Please give again, word for word, the lines that lie between the start of the listing below and the line with "Task: Select the Console App template icon", both included.

(GIVEN DATA)

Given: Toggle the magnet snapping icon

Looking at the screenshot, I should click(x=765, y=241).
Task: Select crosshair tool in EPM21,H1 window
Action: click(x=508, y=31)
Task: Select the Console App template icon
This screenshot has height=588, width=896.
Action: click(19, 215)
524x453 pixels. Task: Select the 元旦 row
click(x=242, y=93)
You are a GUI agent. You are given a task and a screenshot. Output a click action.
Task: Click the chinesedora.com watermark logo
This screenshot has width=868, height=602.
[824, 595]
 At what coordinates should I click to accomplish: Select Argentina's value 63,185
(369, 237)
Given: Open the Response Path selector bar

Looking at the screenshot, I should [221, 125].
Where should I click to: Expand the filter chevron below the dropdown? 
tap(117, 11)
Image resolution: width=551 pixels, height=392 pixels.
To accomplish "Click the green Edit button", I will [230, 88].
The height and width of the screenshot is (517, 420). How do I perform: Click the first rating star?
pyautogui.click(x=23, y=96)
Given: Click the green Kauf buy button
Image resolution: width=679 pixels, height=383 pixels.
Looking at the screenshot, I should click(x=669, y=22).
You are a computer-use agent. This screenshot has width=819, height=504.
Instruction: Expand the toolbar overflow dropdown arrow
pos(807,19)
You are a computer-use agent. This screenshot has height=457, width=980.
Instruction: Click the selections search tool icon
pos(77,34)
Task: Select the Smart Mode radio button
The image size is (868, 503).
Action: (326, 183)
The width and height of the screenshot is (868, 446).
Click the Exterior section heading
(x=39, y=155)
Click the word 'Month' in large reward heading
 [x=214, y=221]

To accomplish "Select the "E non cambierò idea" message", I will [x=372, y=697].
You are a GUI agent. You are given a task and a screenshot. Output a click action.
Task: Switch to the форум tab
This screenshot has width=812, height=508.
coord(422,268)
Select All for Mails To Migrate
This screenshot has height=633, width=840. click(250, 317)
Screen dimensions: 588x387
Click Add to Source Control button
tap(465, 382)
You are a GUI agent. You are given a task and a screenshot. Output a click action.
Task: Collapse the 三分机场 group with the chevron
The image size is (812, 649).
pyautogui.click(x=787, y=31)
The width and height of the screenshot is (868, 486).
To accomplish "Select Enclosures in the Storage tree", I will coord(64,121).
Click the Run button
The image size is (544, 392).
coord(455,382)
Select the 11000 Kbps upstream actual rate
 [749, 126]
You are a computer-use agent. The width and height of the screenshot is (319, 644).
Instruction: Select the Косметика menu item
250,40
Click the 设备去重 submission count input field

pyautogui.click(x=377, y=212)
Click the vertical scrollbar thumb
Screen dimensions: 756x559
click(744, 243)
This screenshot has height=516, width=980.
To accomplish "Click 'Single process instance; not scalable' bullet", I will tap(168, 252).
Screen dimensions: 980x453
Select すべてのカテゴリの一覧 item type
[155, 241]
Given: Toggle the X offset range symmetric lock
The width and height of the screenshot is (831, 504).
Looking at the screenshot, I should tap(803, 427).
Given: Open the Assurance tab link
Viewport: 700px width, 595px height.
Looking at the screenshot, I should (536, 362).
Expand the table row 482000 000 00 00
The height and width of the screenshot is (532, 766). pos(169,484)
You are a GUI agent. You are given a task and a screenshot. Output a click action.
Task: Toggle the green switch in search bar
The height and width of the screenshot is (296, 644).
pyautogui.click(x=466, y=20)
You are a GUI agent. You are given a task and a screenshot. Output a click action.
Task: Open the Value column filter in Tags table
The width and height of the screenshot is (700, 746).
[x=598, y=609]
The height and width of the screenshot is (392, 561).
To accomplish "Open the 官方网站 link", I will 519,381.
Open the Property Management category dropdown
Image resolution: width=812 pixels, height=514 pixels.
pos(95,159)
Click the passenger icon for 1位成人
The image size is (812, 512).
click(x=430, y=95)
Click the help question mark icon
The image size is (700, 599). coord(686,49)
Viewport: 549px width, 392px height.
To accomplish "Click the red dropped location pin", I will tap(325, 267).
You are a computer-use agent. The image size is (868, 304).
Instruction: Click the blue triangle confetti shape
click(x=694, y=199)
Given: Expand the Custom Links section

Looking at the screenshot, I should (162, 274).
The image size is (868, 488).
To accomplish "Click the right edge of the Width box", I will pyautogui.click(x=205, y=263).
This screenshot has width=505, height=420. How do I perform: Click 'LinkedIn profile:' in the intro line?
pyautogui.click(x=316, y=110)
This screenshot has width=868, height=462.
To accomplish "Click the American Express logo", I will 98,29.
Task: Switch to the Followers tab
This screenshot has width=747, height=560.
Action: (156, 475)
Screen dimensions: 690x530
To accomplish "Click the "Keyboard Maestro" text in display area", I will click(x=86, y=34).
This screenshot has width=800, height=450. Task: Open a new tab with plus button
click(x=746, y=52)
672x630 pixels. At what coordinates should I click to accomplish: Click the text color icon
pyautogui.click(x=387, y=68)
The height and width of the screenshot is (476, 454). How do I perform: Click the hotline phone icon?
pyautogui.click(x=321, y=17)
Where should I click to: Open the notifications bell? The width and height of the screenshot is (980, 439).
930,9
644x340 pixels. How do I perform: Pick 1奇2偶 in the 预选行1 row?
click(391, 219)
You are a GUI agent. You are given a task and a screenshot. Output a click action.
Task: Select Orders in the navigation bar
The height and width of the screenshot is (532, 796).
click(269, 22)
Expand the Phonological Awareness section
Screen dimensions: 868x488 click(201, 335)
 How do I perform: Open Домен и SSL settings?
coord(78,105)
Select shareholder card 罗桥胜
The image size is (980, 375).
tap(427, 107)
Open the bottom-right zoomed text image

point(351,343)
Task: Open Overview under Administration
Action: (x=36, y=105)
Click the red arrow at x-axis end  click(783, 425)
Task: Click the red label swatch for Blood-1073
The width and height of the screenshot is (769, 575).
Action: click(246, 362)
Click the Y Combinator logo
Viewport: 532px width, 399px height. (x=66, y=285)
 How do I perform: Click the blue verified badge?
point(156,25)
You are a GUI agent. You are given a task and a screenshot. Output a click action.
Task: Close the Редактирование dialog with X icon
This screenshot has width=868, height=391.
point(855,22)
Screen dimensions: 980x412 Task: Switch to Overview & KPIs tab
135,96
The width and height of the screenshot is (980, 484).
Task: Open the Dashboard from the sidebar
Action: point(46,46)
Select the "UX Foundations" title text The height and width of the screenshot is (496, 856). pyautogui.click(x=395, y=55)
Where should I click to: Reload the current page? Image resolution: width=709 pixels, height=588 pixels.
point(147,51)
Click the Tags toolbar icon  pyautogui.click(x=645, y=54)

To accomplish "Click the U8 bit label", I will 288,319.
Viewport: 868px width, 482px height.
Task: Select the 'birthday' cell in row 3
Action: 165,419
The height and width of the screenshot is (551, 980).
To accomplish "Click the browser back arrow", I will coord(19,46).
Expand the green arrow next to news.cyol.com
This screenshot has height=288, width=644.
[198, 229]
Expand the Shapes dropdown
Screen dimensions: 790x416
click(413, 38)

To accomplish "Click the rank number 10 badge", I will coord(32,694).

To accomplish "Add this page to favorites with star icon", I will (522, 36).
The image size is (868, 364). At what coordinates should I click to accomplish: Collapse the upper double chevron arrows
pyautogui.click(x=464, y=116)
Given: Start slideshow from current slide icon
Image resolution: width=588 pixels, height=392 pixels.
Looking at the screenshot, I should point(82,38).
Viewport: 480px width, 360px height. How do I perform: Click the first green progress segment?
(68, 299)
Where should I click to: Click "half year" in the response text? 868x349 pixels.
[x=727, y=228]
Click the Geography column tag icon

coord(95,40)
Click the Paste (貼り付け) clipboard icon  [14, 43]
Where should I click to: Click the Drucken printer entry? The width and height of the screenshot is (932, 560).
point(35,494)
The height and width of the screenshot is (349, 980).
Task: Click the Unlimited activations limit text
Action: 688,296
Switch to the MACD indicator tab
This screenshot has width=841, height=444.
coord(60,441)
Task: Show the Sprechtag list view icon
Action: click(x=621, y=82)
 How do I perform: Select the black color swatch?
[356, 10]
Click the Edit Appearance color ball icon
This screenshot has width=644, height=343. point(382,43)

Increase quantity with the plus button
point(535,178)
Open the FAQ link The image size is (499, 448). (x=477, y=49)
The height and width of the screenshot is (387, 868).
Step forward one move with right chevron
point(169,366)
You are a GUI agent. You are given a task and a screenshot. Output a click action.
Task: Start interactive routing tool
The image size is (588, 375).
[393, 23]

(End GIVEN DATA)

OUTPUT OF THE EXERCISE:
Given: Toggle the magnet snapping icon

Looking at the screenshot, I should click(x=765, y=241).
Task: Select crosshair tool in EPM21,H1 window
Action: click(x=508, y=31)
Task: Select the Console App template icon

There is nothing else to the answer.